Saturday, July 03, 2004
Take me out to the ballpark
Through Spring's church, we obtained tickets to a minor-league baseball game at Roger Dean Stadium, which is located at the north campus of FAU. I wasn't all that thrilled, since this is baseball we're talking about here; I find watching paint dry to be more stimulating than watching a bunch of tabaco chewing groin scratching men stand around a dirt field for a few hours. I find football to be more watchable than baseball (football also has the advantage of having cute cheerleaders).
But I said I would go, if only for the opportunity to take pictures.
Which I did (and I ran out of storage space, having taken 115 pictures—luckily I'm not subjecting you to every last one of them).
I must admit that the minor-league game was a bit more enjoyable to watch the a major-league game. The first half of the game went by quickly; the first four innings screamed by in a little over an hour. It was the last five innings that took the remaining two hours.
Sure, there was the seven inning stretch, where we listened to Kate Smith's rendition of “God Bless America” but there were also a bunch of silly events for kids, like a race from 1st to 2nd base with the Palm Beach Cardinals mascot, or the remote controlled car race from 1st to 3rd that took time between innings.
But I suspect that the teams started playing harder in the last half, and for a while in the 8th it looked like the Palm Beach Cardinals might pull out ahead, but no, in the end, the Jupiter Hammerheads won 4 to 2.

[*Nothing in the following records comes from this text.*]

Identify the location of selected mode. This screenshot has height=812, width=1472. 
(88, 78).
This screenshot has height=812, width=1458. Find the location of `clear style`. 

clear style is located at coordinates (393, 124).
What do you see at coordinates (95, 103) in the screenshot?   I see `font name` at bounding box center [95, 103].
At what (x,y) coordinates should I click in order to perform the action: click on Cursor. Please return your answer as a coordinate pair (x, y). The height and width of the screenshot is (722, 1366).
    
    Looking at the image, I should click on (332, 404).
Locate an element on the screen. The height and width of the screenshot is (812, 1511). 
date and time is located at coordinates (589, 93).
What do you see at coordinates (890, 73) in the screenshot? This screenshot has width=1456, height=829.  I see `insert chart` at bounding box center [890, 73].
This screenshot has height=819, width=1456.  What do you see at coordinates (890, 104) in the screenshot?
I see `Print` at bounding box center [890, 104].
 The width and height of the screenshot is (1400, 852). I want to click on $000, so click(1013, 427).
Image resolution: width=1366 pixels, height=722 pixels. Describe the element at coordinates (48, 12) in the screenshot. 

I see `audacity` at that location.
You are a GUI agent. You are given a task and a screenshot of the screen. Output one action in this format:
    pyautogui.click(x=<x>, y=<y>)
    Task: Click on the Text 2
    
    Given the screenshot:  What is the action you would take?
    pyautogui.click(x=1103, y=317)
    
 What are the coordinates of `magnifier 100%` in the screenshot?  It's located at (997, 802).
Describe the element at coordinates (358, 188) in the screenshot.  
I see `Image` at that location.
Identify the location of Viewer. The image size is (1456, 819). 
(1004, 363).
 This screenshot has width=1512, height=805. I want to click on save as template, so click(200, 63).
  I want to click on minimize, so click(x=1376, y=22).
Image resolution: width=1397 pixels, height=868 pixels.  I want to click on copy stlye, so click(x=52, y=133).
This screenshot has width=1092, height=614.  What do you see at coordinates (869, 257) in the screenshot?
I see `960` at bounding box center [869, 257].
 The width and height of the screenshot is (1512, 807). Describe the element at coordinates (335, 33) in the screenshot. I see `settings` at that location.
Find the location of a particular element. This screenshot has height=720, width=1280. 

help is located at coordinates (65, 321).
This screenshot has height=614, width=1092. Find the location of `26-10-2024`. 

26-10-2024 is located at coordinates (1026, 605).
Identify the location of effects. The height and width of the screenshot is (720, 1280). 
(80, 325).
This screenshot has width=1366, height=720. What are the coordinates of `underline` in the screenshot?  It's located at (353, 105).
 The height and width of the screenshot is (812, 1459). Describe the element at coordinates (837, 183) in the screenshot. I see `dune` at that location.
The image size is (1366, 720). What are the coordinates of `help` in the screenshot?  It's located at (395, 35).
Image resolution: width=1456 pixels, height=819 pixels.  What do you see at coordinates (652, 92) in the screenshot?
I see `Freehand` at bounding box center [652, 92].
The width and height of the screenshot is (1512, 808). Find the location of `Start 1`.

There was a fireworks show after the game—an impressive display with patriotic songs blaring away through the speakers, like Bruce Springsteen's “Born in the U.S.A.,” Neil Diamond's “America,” a John Philip Sousa march and John Cougar Peter Paul Mary Tiger Mellencamp Jingleheimerschmit's “R.O.C.K. in the U.S.A” among others. This was a Good Thing™ since Spring has to work tomorrow and it would be very unlikely we would be able to make any fireworks show (and amazingly enough, this year The Kids (especially The Younger) haven't had fireworks fever—man, was it bad last year).